Erano, quelli all'alba del '900, gli anni in cui laboriosamente si provava (con successi a dir poco altalenanti) a passare dall'Urbanistica dei Despoti alla Città del Libero Mercato, superando limiti e naturalmente costruendosene altri nuovi di zecca a volte anche peggiori. A Chicago e in tante altre città magari con una crescita meno esplosiva ma con problemi analoghi, realizzare trasformazioni coordinate di tipo ingegneristico, architettonico, sociale, produttivo, ambientale, richiedeva sempre maggiore cura agli aspetti del processo, più che a quelli del progetto o dei progetti singoli. Walter D. Moody si collocava – forse anche a sua insaputa – al centro di questo passaggio, prima come membro della Chicago Plan Commission, che affidava alla squadra coordinata dallo stesso Daniel Burnham di «unificare graficamente le idee di progetto», ampliando ma al tempo stesso circoscrivendo il ruolo dell'architetto. Poi come animatore di quello che viene ancora oggi chiamato «lunga fase di attuazione» ma è in realtà il Piano stesso: non riassumibile in una tavola o in cento tavole o in un documento scritto o singola decisione, ma spalmato nel tempo, nei soggetti, nei poteri e nelle discrezionalità. A costruire incrementalmente nelle generazionila famosa «City Under a Democratic Government» di cui sopra.
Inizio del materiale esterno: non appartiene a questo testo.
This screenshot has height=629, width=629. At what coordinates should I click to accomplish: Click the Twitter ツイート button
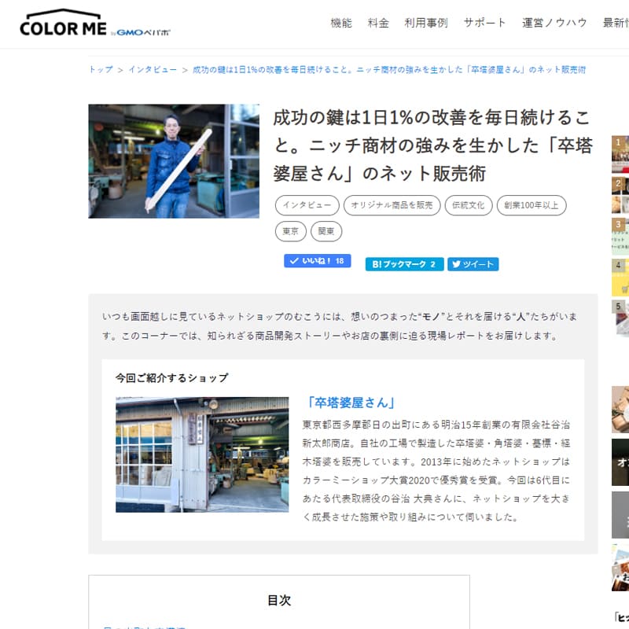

Moody trentenne riceve subito dopo la pubblicazione del Disegno Burnham illustrato dalle fantasiose vedute impressioniste di Jules Guèrin, la prima delega dal Presidente Charles Wacker per redigere quello che pur soprannominato Wacker's Manual, è in realtà opera collettiva a destinata alla collettività. Un libro didattico di Economia Municipale destinato a insegnanti, studenti, famiglie, che già in partenza qualifica i suoi utenti come «urbanisti» perché in fondo saranno loro in un modo o nell'altro e decidere quel «futuro democratico» della città: interpretando progetti, costruendosi ambizioni politiche, investendo nella casa, nel lavoro, nella finanza immobiliare. Se il Wacker's Manual viene considerato il nucleo centrale dell'idea di partecipazione urbana moderna, di educazione civico-urbana oltre che politico-sociale, meno noto ma forse più attuale il successivo What of the City? scritto e pubblicato poco prima della prematura scomparsa dell'Autore. Che si sofferma su un aspetto assolutamente centrale: il rapporto tra la formazione dell'opinione pubblica (quella che attua i piani favorendoli cambiandoli opponendosi) e i media: come l'urbanista si deve rapportare coi giornali, chi li fa, chi li dirige, chi li legge, e con quali argomenti, tecniche, obiettivi. In pratica già oltre tutta la vicenda dei Comitati Popolari per il NO o il SI fino ai nostri giorni. Ma nessuno ha mai pensato però di dedicare a Walter D. Moody una voce di Wikipedia. Forse perché mentre usciva What of the City? al di là dell'Oceano un architetto un po' megalomane ma certamente geniale stava già ragionando sulla sua personale idea di Urbanisme, che dal 1924 avrebbe riportato indietro le lancette dell'orologio di qualche decennio.